-- START OF Source excerpt --

Côté: When I started the project, I thought that these men at the gym were mysterious—not ridiculous, but mysterious. They were like modern-day gladiators. I thought that it was amazing that they still believed in that old-fashioned image of masculinity in 2017. I wanted them to be even more mysterious by the time the movie was over. What I discovered about these guys was that they all had a superiority complex clashing with an inferiority complex, and I think that’s very rare. I did my homework. I interviewed them off-camera. I know why they love bodybuilding, but I consciously took that information out of the film.
Scope: In a documentary about bodybuilding like Pumping Iron, what the subjects say while they’re working out is often very funny, especially Arnold Schwarzenegger…
Côté: He’s kind of evil. He’s trying to crush everybody around him! These guys are the same, but I didn’t show that side of them. I think I work by subtraction: I made a list of everything that I didn’t want in the film. I’ve seen Pumping Iron. I think that great films about bodybuilding have already been made.
Scope: What did your subjects think of the fact that you didn’t want the audience to hear what they had to say about their passion? It’s not like in Bestiaire, where you’re shooting animals that have no choice in the matter.

-- END OF Source excerpt --

▸ **Requirement 1**
Repeat the records for locating displayed items word for word, covering every record and omitting the pictures.

-- START OF Source records --

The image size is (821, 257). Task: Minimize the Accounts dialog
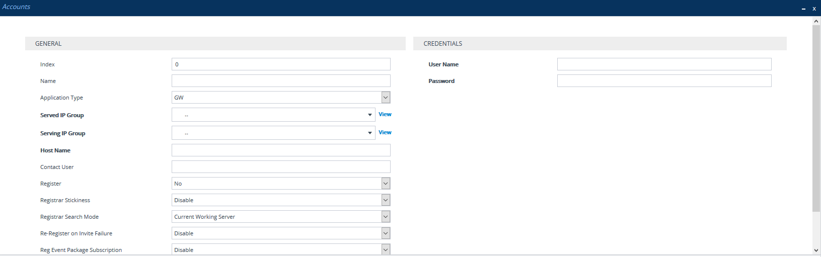(803, 9)
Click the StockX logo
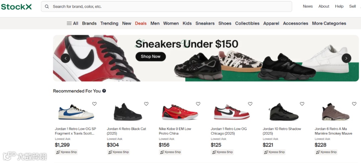 [16, 7]
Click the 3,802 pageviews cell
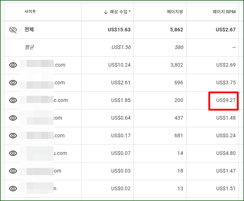244x201 pixels. pos(176,65)
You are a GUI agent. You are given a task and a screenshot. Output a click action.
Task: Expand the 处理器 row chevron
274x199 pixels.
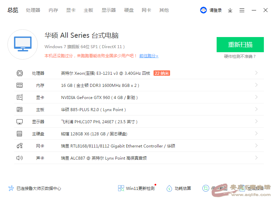point(256,73)
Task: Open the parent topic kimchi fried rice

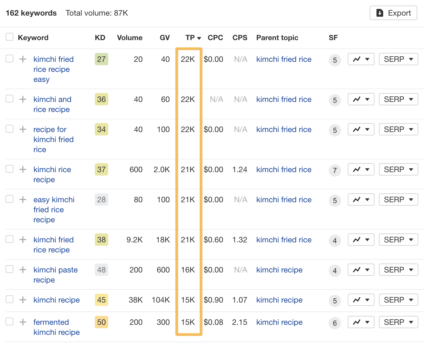Action: click(x=284, y=59)
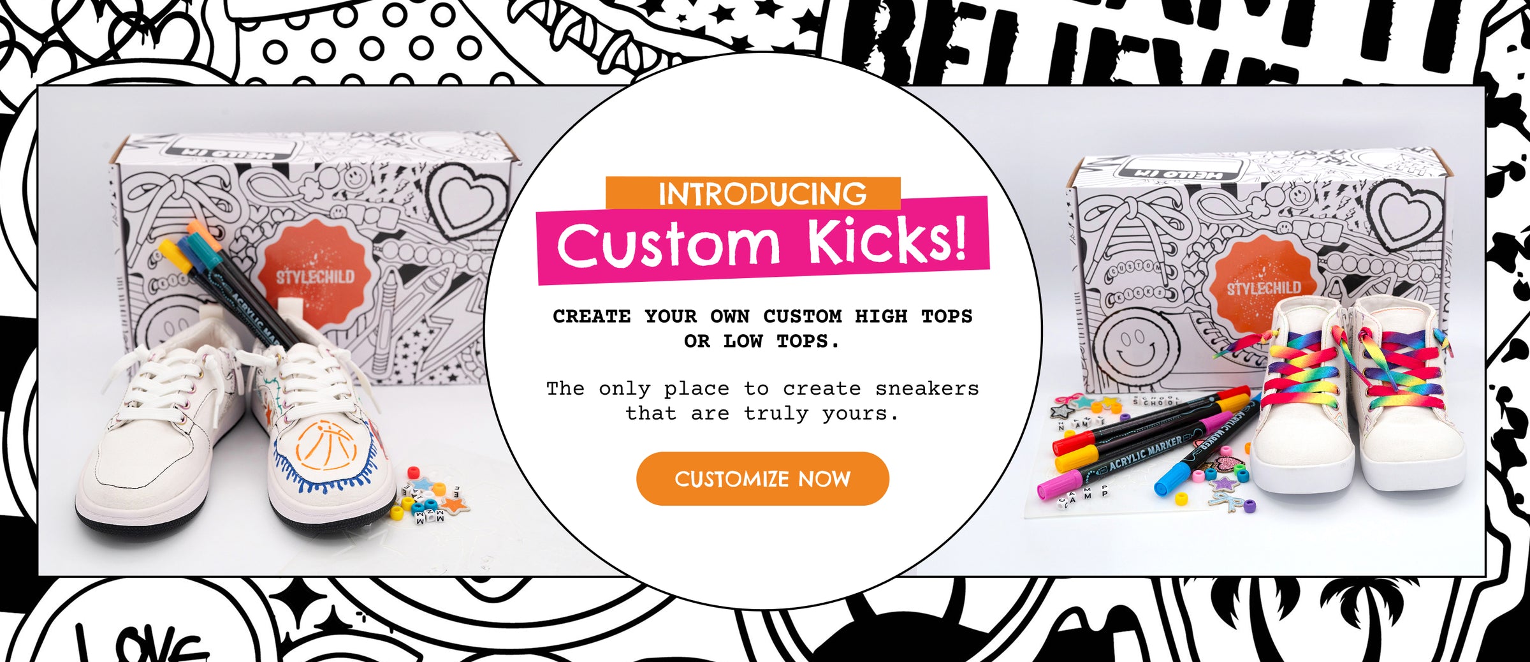
Task: Click the pink Custom Kicks! headline banner
Action: click(763, 241)
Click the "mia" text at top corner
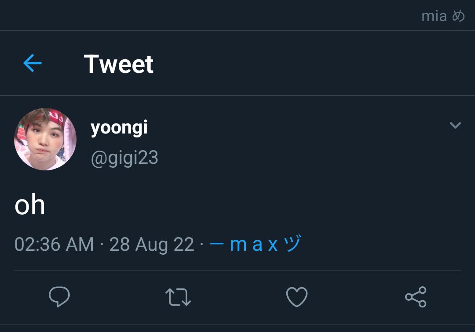 (x=434, y=16)
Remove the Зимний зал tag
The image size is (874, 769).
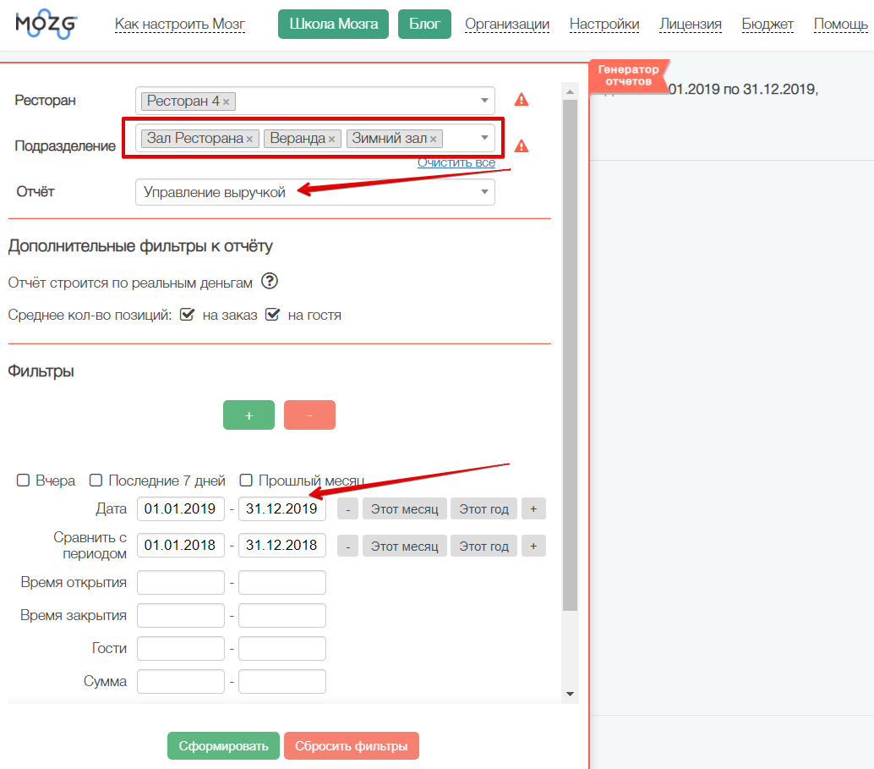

-- END OF Source records --

▸ **Requirement 2**
Answer these questions from the bodybuilding interview:
(a) What year does Côté give when remarking that the men still believed in an old-fashioned image of masculinity?
(b) Which bodybuilding documentary does the interviewer bring up?
(c) In which film, according to the interviewer, were animals shot that had no choice in the matter?

▸ **Response 1**
The image size is (821, 257). Task: Minimize the Accounts dialog
(803, 9)
Click the StockX logo
 [16, 7]
Click the 3,802 pageviews cell
244x201 pixels. pos(176,65)
You are a GUI agent. You are given a task and a screenshot. Output a click action.
Task: Expand the 处理器 row chevron
274x199 pixels.
point(256,73)
Task: Open the parent topic kimchi fried rice

Action: click(x=284, y=59)
Task: Click the pink Custom Kicks! headline banner
Action: click(763, 241)
Click the "mia" text at top corner
 (x=434, y=16)
Remove the Зимний зал tag
The image size is (874, 769).

▸ **Response 2**
(a) 2017
(b) Pumping Iron
(c) Bestiaire